Access to continuous glucose montitors (CGMs) shouldn’t be a battle in 2014, but for those people with diabetes covered by Medicare, that’s sadly the case. Now there’s a movement afoot to do something about that.
A new Diabetes Online Community initiative found at hashtag #MedicareCoverCGM on Twitter brings together a new D-Advocacy effort called CGM Safely, Facebook discussions on the CGM in the Cloud group, and offline conversation about how important these diabetes devices can be. Dexcom even created an “unbranded CGM video“ that steps beyond company boundaries to tout the benefits of CGMs in general.
Today we’re pleased to bring you a report by fellow type 1 D-blogger Dan Fleshler, a frequent correspondent here at the ‘Mine, on how this is a time for action, Friends! Dan has the scoop on what we can do to make a difference on this topic.
Special to the ‘Mine by Dan Fleshler
I’ve got good news and infuriating news.
The good news is that a new bill in the U.S. Senate tells Medicare to cover continuous glucose monitors (CGMs).
The infuriating news is that it should not have been necessary, and there’s no guarantee it will pass into law. Not unless we, the Diabetes Community, do something about it.
This new legislation – S. 2689, known as the Medicare CGM Access Act of 2014 – is sponsored by Senate Diabetes Caucus co-chairs Susan Collins (R-ME) and Jeanne Shaheen (D-NH). But it’s the brainchild of a coalition that includes the JDRF, endocrinologists, nurse educators and CGM manufacturers Medtronic, Dexcom and JnJ’s Animas. This collaboration has been in the works since late 2012, and the group has been patiently explaining to the Centers for Medicare and Medicaid Services (CMS) why these devices should be covered. The major stumbling block: CMS stubbornly refuses to consider CGMs to be “durable medical equipment.”
The Senate bill bypasses this problem by creating an entirely new benefit category for CGMs and requiring Medicare to cover them.

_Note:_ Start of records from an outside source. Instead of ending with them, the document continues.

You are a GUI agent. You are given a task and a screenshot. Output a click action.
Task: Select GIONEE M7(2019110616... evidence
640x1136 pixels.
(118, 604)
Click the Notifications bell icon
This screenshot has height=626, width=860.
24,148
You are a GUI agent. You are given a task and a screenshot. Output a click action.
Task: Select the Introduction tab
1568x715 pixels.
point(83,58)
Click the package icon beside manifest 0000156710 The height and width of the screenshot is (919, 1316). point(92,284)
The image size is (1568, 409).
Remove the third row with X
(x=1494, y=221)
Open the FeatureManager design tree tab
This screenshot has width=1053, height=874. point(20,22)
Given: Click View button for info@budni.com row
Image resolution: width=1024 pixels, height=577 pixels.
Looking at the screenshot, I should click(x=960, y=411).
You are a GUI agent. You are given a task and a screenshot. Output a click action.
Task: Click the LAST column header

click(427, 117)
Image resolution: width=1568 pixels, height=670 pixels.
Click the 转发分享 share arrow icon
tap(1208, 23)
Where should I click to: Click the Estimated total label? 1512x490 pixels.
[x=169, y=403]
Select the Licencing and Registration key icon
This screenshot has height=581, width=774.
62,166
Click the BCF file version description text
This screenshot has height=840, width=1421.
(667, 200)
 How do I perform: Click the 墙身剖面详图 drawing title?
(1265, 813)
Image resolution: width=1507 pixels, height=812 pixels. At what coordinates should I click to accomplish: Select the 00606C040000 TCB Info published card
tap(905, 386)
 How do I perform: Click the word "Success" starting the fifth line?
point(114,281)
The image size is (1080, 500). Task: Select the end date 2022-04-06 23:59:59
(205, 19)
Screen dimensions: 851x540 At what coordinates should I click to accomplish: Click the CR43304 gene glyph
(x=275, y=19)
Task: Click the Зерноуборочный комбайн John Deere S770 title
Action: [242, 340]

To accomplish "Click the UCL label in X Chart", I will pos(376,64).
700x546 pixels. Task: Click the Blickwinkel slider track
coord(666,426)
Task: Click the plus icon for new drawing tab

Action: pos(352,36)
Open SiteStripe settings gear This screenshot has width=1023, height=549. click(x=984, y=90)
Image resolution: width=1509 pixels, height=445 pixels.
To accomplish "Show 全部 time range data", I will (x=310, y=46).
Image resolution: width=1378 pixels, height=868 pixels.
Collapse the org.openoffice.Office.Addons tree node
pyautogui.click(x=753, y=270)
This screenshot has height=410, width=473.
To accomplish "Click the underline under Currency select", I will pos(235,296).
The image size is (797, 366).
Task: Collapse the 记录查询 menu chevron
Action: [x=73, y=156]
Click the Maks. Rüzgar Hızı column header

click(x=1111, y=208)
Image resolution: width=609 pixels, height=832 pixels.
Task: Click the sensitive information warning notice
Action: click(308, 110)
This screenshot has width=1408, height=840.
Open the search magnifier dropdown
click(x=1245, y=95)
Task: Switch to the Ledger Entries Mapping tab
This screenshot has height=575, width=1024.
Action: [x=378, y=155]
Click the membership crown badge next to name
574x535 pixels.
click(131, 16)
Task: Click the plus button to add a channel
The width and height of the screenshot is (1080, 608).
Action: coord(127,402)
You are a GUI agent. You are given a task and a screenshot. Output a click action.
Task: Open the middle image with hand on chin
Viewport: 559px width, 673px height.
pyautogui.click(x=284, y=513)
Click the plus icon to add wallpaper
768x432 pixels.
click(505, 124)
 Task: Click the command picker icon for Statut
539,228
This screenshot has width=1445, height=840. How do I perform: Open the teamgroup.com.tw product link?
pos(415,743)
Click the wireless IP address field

It will also pave the way for coverage of integrated devices, artificial pancreas systems and other next-gen technology.
Deciphering CMS Language
I’ve spent a few weeks trying to cut through a fog of bureaucratic doublespeak to understand why our civil servants force PWDs to pay money out of their own pocket for CGMs once they turn 65. The truth is worse than I had imagined: this policy is NUTS!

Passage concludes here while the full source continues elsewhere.